In line with the Cinétracts ‘68 manifesto, artists were given a set of guidelines with which to work: Films should be two minutes in length, shot in one day, all sound must be native to the footage, and the completed work should indicate the date and location of the production. The COVID-19 pandemic and months of protest in response to police violence against the Black community led many filmmakers to reconsider their original concepts.
Included in the finished contributions are portraits of specific times and places, such as Tony Buba’s record of a protest demanding a civilian review board for police in his native Pittsburgh and a glimpse of Serbian life on the day of the country’s fraught 2020 parliamentary election by Želimir Žilnik. A number of the films further reflect how the present is inextricably linked to the past, from Kelly Gallagher’s stop-motion consideration of the abolitionist history of her current hometown of Syracuse to a cinematic statement by Karrabing Film Collective on the ancestral resilience that informs current generations of Aboriginal people’s resistance to the enduring effects of colonialism.
In discussing their work on Cinetracts ‘20, several artists spoke of how the project provided more than an opportunity to make something new and distinctive.
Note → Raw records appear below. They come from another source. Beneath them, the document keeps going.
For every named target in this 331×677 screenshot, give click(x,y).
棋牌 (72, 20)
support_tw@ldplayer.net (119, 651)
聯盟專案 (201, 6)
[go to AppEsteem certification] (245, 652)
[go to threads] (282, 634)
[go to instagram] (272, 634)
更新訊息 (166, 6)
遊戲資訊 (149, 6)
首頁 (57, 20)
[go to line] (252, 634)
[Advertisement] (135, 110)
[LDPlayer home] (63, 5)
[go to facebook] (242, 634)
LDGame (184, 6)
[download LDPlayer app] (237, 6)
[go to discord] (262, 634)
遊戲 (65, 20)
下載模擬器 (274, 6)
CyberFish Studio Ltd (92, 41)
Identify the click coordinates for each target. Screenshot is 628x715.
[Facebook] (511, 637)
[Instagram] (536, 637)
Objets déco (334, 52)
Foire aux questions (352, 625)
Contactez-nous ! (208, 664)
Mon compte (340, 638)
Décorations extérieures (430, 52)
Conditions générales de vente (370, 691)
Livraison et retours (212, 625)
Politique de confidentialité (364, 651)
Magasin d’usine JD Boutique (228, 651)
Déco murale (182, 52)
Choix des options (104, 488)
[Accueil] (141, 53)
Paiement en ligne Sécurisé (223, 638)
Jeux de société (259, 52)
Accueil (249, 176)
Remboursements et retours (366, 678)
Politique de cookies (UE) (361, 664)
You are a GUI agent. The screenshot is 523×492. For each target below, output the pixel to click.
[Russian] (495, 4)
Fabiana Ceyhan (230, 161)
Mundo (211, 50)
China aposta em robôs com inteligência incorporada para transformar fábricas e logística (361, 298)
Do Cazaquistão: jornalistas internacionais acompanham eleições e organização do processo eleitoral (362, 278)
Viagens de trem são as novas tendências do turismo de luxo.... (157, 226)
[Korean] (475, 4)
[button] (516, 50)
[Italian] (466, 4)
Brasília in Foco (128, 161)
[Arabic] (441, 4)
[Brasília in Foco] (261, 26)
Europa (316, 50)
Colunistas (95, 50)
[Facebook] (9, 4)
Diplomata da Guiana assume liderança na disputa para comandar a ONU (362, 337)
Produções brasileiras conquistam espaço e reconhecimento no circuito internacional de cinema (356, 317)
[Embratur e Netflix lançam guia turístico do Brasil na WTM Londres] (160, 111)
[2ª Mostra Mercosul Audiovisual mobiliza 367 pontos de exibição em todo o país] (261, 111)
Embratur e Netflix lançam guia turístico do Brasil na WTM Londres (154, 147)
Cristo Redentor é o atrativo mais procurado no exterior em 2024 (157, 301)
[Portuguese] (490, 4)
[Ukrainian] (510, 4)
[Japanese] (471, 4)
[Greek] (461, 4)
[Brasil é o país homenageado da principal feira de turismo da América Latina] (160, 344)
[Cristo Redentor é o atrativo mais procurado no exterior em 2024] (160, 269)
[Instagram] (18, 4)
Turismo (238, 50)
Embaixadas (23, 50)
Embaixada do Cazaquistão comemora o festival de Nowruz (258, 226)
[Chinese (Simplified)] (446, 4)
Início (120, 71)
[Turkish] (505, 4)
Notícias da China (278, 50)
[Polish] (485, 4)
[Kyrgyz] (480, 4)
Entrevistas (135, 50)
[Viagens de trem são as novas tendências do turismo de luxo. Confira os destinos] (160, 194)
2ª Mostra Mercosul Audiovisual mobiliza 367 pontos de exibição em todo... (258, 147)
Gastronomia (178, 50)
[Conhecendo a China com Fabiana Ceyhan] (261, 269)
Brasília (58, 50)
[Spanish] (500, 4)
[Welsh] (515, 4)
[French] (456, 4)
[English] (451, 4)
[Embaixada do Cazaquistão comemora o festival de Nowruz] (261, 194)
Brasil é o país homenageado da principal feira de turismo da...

“I’m someone who works in a very solitary manner and in 2020, I’ve really been thinking about the ways collaboration can gesture toward solidarity and community with others,” said Gallagher. “The idea of this project and all of us working together, if separately, and just the joy of creating was emotionally quite a welcome gift.”
As Christopher Harris shared, “So many of the filmmakers who are also included are people whose work is deeply important to me. They’ve encouraged me and challenged me to try to make the best work I can make.”
Following the premiere of Cinetracts ’20 on October 8, the program will be available to view indefinitely at wexarts.org. Additionally, other works by Cinetracts ’20 contributors will be available through the website the week of the premiere, along with conversations with select filmmakers. Three programs of short films by Cinetracts ’20 participants will also screen throughout September and October as part of Free Space, a gallery-based initiative that launched on September 17.